Alpha release of IDPS-ESCAPE on 1 Sep. 2024

We have released the Alpha version of IDPS-ESCAPE on GitHub.

IDPS-ESCAPE, part of the CyFORT suite of open-source cybersecurity software solutions, addresses various aspects of cybersecurity as an ensemble, targeting different user groups, ranging from public to private and from CIRT/CSIRT to system administrators. The design of IDPS-ESCAPE is targeted to cloud-native deployments, with an eye on CERT/CSIRT-operated monitoring systems.

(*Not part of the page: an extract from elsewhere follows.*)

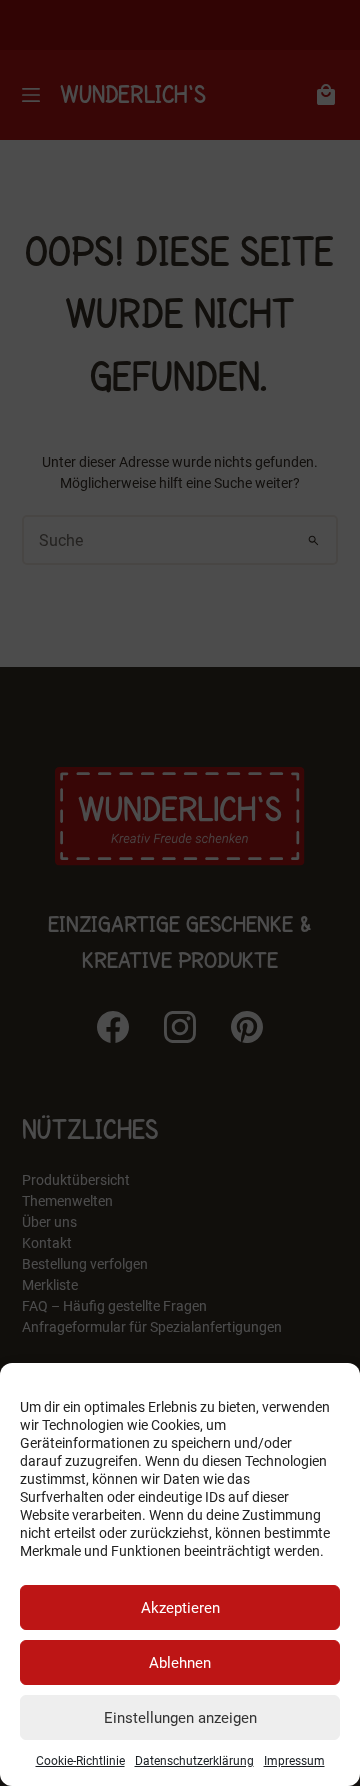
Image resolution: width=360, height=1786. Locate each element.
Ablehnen (180, 1663)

IDPS-ESCAPE is aimed at closely capturing the notion of MAPE-K (Monitor, Analyze, Plan, Execute and Knowledge) from autonomic computing applied to cybersecurity, which translates into providing a comprehensive package fulfilling the roles of a Security Orchestration, Automation, and Response (SOAR) system, a Security Information and Event Management (SIEM), and an Intrusion Detection and Prevention System (IDPS), with a central subsystem dealing with anomaly detection (AD) based on state-of-the-art advances in machine learning (ML). We call this AD subsystem “ADBox“, which comes with out-of-the-box integration with well-known open-source solutions such as OpenSearch for search and analytics, Wazuh as our SIEM&XDR of choice, in turn connected to MISP for enriching alerts, and to Suricata, acting both as our network-based IDPS of choice, as well as a network-level data acquisition source.

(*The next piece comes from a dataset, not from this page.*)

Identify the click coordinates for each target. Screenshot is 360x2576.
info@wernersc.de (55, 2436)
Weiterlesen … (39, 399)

Our extensible ADBox framework and implementation, providing a modular and extensible software framework for efficiently integrating ML and AD algorithms, also include a Multivariate Time-series Anomaly Detection (MTAD) algorithm relying on Graph Attention Networks (GAT).

In addition to providing security practitioners such as SOC operators or CTI analysts with anomaly detection over Wazuh indices (alerts, archives, statistics, etc.) in multiple modes (batch, real-time and historical), it can also be used to simplify and refine the work of security practitioners across several dimensions, e.g.,

• rule management,
• events correlation,
• alert-to-incident derivation, and,
• alert/response policy tuning and mappings to KBs such as MITRE ATT&CK.

ADBox can also be used as a software library to deploy various ML based AD algorithms in different environments, while allowing for a high degree of tailoring thanks to its modular and extensible design. An environment-driven customization can not only contribute to reducing false positives, but it can also help detect suspicious behavior with arguably limited information, or to otherwise provide an investigation entry point dealing with adversarial patterns for which prior signatures or indicators of compromise may not be readily available.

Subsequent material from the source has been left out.